*Exercise aim:*
Each line from the one containing "Task: Select the" through the last line of the records below is to be repeated as written, with nothing added.

Stored data entries:
········
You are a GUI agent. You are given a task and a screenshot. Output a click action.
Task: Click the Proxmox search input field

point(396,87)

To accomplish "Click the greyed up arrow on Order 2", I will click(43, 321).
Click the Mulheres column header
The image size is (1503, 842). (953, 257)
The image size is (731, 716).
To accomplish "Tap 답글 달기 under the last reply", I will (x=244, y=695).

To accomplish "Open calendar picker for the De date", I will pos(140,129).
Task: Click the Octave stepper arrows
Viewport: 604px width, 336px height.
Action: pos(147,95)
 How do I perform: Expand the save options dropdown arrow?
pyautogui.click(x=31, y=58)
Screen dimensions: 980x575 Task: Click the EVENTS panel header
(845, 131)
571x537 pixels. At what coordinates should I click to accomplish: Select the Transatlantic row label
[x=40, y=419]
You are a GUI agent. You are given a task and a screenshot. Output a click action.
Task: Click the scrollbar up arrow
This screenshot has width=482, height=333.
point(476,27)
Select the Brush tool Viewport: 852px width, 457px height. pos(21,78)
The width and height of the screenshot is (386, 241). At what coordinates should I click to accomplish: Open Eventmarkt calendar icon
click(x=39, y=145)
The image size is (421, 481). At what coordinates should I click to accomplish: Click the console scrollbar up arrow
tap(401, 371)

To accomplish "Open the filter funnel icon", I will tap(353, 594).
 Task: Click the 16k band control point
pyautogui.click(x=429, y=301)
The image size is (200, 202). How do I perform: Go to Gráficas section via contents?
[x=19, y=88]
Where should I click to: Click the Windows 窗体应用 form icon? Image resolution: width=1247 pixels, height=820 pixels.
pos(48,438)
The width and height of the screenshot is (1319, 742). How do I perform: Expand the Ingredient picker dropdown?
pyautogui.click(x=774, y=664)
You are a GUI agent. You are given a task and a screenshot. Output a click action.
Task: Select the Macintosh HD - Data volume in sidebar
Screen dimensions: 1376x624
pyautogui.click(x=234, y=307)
········
*Written response:*
Task: Select the Macintosh HD - Data volume in sidebar
Screen dimensions: 1376x624
pyautogui.click(x=234, y=307)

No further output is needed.